Description of the task:
Repeat every record exactly, but keep images out of the copy.

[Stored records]
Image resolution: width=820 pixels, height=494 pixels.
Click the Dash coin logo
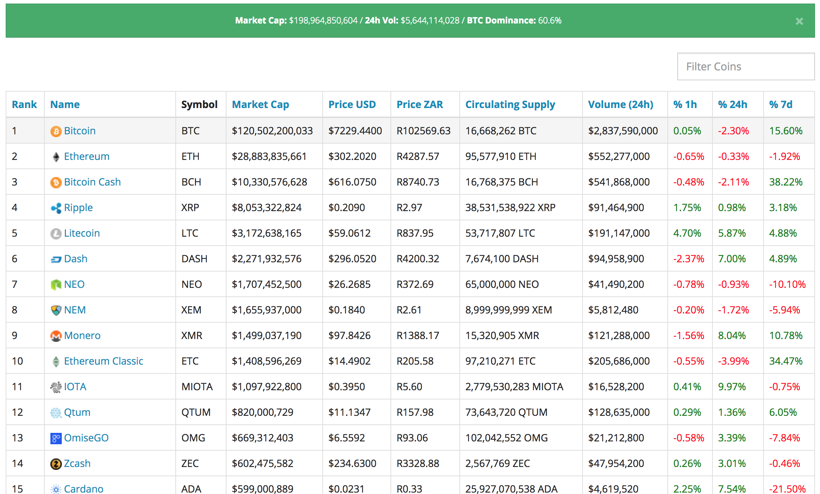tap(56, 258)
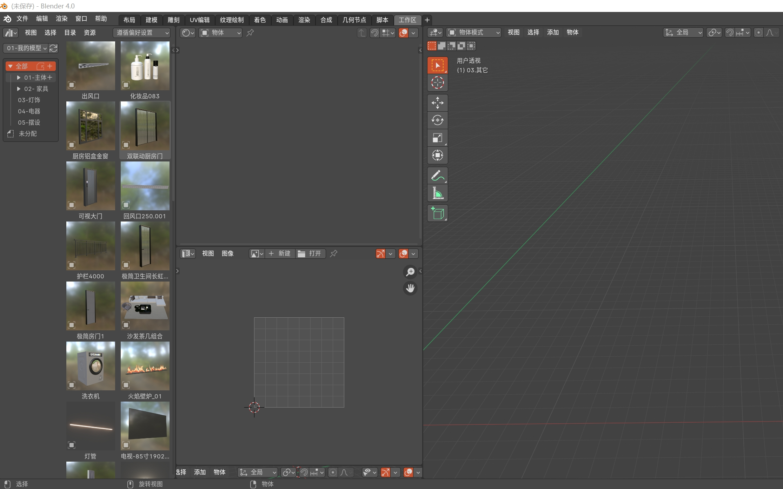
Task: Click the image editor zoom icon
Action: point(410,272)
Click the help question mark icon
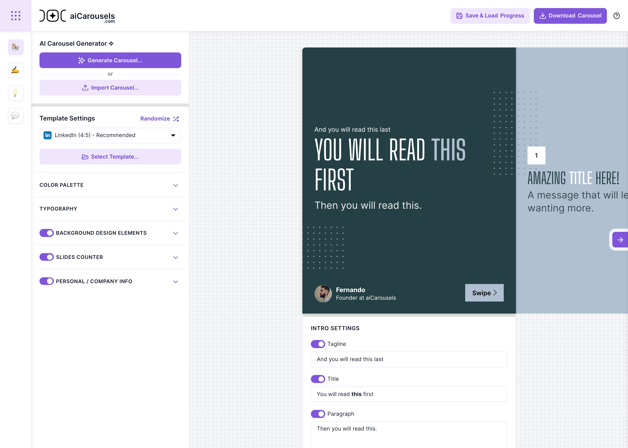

Task output:
Image resolution: width=820 pixels, height=494 pixels.
Click the Dash coin logo
tap(56, 258)
Task: Click the image editor zoom icon
Action: point(410,272)
Click the help question mark icon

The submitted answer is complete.